Given text:

==*==

Portfolio Rebalance / June 28 2022

Observations on Signal Sigma Strategies weekly positioning and transactions

 

Tuesday is the day when all of our strategies rebalance their asset class holding weights.

Coming on the heels of a very positive week in the equity markets, Monday’s session saw a lot of consolidation. Our algorithmic models do not need to trade the aggressive rally in stocks, as the entire asset class is momentarily excluded from our allocation on account of a still very large divergence between the regression trendline and the current price (a Z-Score of -1.68 within a prior uptrend signifies too much risk). Instead, our models are trying to sort out the best alternatives, which, unsurprisingly reside in the Commodities and Gold areas of the market. The real twist comes from the fact that most commodities are seeing significant price pressures, as market participants try to square the inflationary and deflationary forces that are colliding in the geopolitical world arena. We are left with cash as the only real major asset class upon which all models agree.

SPY chart, reflecting exclusion logic for all equities in models.

Treasuries are not faring any better, with TLT not being able to convincingly recover from one of the worst bond bear markets in history. Present conditions may present a good long term buying opportunity in bonds, but our models prefer the certainty that comes with improved technical performance.

The bond bear market gives no respite - not even a “safety bid” is able to lift prices at the long end of the curve, in TLT.

When comparing an equally weighted Commodities + Gold + Equities + Bonds portfolio (orange) against Cash (white), we see a similar mirror image equity curve emerging. In an environment where rising interest rates make Cash more scarce, every other asset class is bound for underperformance. We are monitoring this trend week after week for an inflection point that would signal a regime change. But for now, the inverse correlation is very present and will most likely continue until we see a pivot from Central Banks around the world.

==*==

Exercise aim: Translate this sentence from the rebalance note into Spanish: "Tuesday is the day when all of our strategies rebalance their asset class holding weights." Rely on the rebalance note alone.

Raw data:
==*==

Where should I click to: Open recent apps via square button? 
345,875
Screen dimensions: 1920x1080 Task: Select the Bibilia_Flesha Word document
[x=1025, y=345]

==*==

Answer to this task: El martes es el día en que todas nuestras estrategias reequilibran las ponderaciones de sus posiciones por clase de activo.